## CONSIGNES:
1. D'après le texte sur les forêts de l'Arctique, il y a combien de temps les régions polaires abritaient-elles de vastes forêts de feuillus ?
2. Dans le texte sur les forêts de l'Arctique, reproduisez à l'identique l'extrait qui va de "L’étude publiée récemment" jusqu'à "à la Norvège.".
3. Dans le texte sur les forêts de l'Arctique, résumez sous forme de liste le paragraphe qui commence par « Ces forêts existaient en raison » en gardant ses faits principaux.

Lorsque des forêts de feuillus luxuriantes recouvraient l’Arctique
Des chercheurs allemands ont voulu étudier les conditions de vie des plantes dans l’Arctique, autrefois recouvert d’une dense verdure, afin de comprendre comment la végétation était capable d’équilibrer ses besoins en lumière, compte tenu des heures de clarté extrêmement variables.
Il y a environ 50 millions d’années, les régions polaires de l’Arctique abritaient de vastes et luxuriantes forêts de feuillus, là où la végétation est aujourd’hui clairsemée.
Ces forêts existaient en raison des conditions qui régnaient à l’époque de l’Éocène, à savoir la combinaison d’un climat à effet de serre et d’une teneur en dioxyde de carbone dans l’atmosphère presque deux fois supérieure à celle d’aujourd’hui. Notons toutefois qu’il n’existe pas de conditions environnementales comparables sur Terre aujourd’hui.
Dans leur étude, les experts du département des géosciences de l’Université de Tübingen, en Allemagne, indiquent avoir appliqué des modèles quantitatifs de performance photosynthétique pouvant reproduire les conditions de lumière spécifiques, notamment à des espèces fossiles apparentées à l’arbre Katsura (Cercidiphyllum japonicum).
L’étude publiée récemment dans la revue Paleoceanography and Paleoclimatology souligne que les mêmes conditions de luminosité extrême prévalaient dans ces régions de haute latitude : une obscurité permanente pendant des mois en hiver et un soleil qui ne se couchait jamais en été, même s’il était bas dans le ciel.
« Les plantes utilisent la lumière du soleil pour croître en convertissant l’eau et le dioxyde de carbone de l’air en matière organique par photosynthèse, produisant ainsi de la biomasse telle que des branches et des feuilles », rappelle le document.
Ainsi, pour en savoir plus sur la productivité des forêts arctiques à l’Éocène, l’équipe de recherche a utilisé des données provenant de deux sites arctiques. Les fossiles végétaux proviennent du fjord Stenkul, sur l’île d’Ellesmere au Canada, et du Spitzberg, dans l’archipel du Svalbard, qui appartient à la Norvège.

## DONNÉES DISPONIBLES:
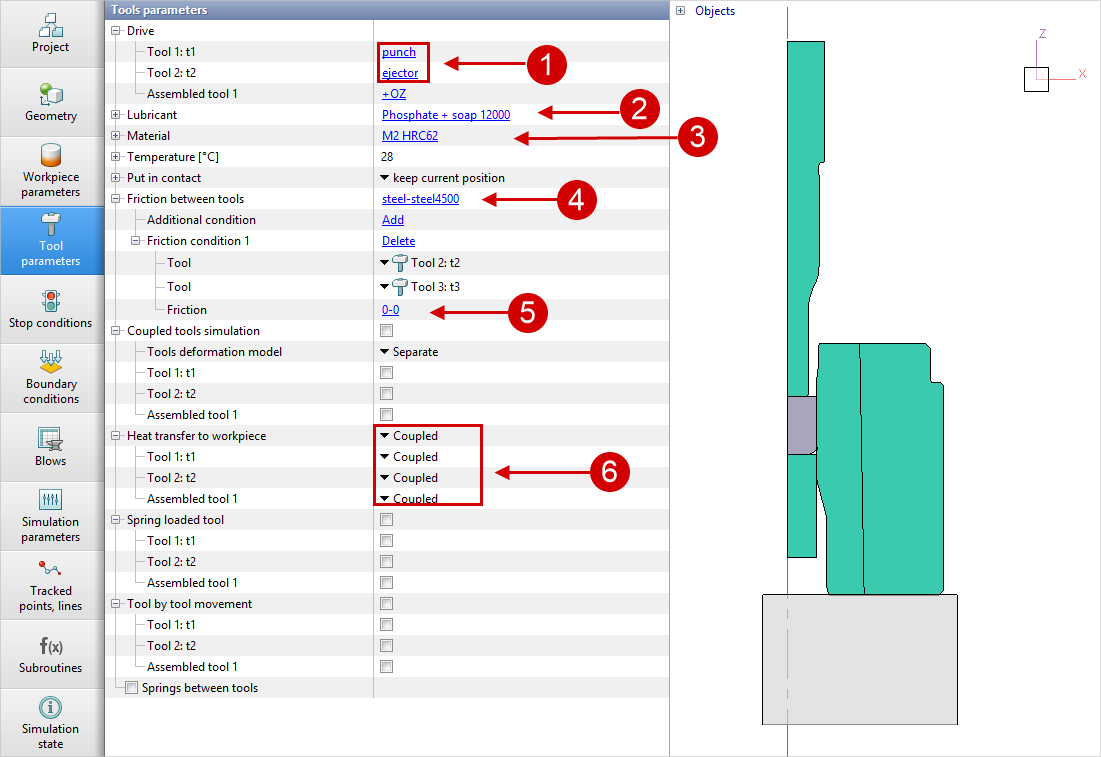Viewport: 1101px width, 757px height.
Task: Select the Tool parameters tab
Action: [x=51, y=239]
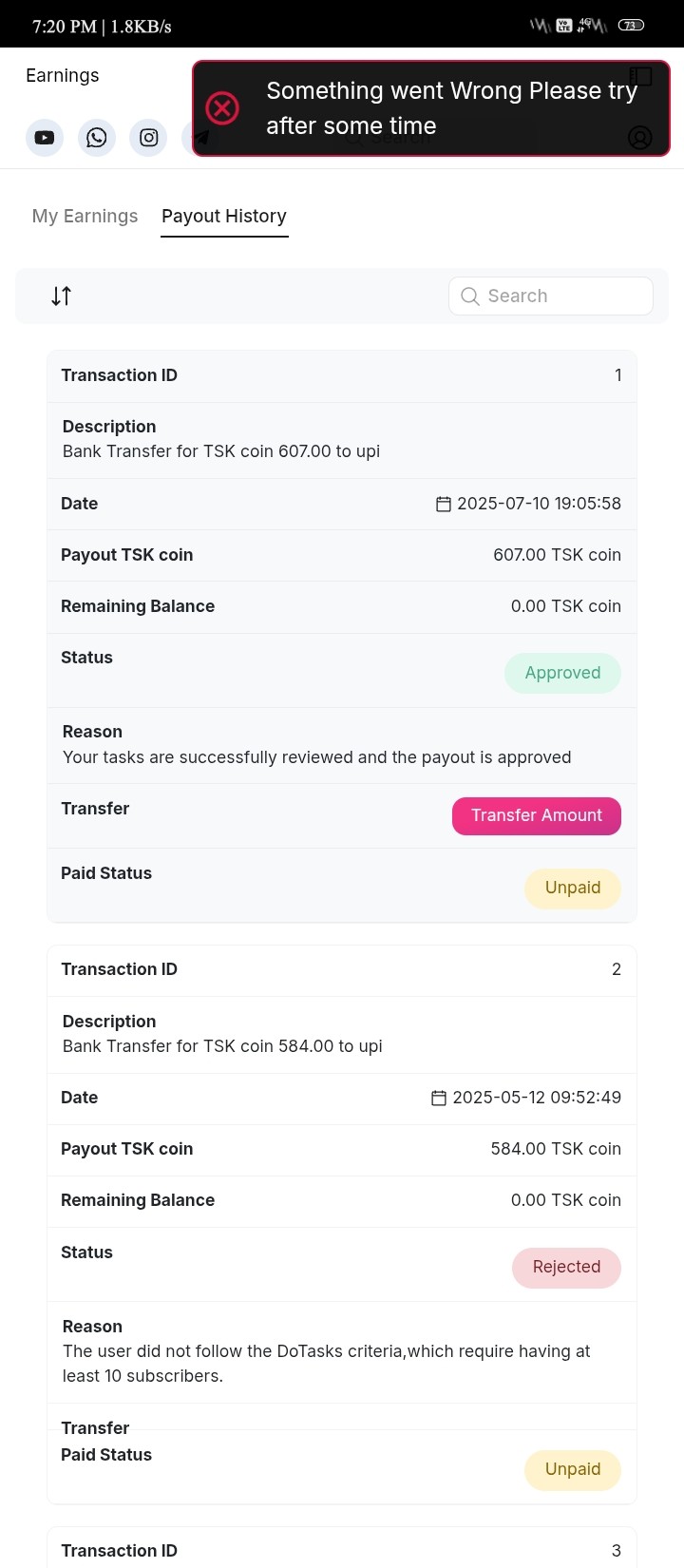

## CORRIGÉS:
1. Il y a environ 50 millions d'années.

2.
L’étude publiée récemment dans la revue Paleoceanography and Paleoclimatology souligne que les mêmes conditions de luminosité extrême prévalaient dans ces régions de haute latitude : une obscurité permanente pendant des mois en hiver et un soleil qui ne se couchait jamais en été, même s’il était bas dans le ciel.
« Les plantes utilisent la lumière du soleil pour croître en convertissant l’eau et le dioxyde de carbone de l’air en matière organique par photosynthèse, produisant ainsi de la biomasse telle que des branches et des feuilles », rappelle le document.
Ainsi, pour en savoir plus sur la productivité des forêts arctiques à l’Éocène, l’équipe de recherche a utilisé des données provenant de deux sites arctiques. Les fossiles végétaux proviennent du fjord Stenkul, sur l’île d’Ellesmere au Canada, et du Spitzberg, dans l’archipel du Svalbard, qui appartient à la Norvège.

3.
- Ces forêts existaient grâce aux conditions de l'Éocène.
- Ces conditions associaient un climat à effet de serre et une teneur en dioxyde de carbone presque deux fois supérieure à celle d'aujourd'hui.
- Il n'existe aujourd'hui sur Terre aucune condition environnementale comparable.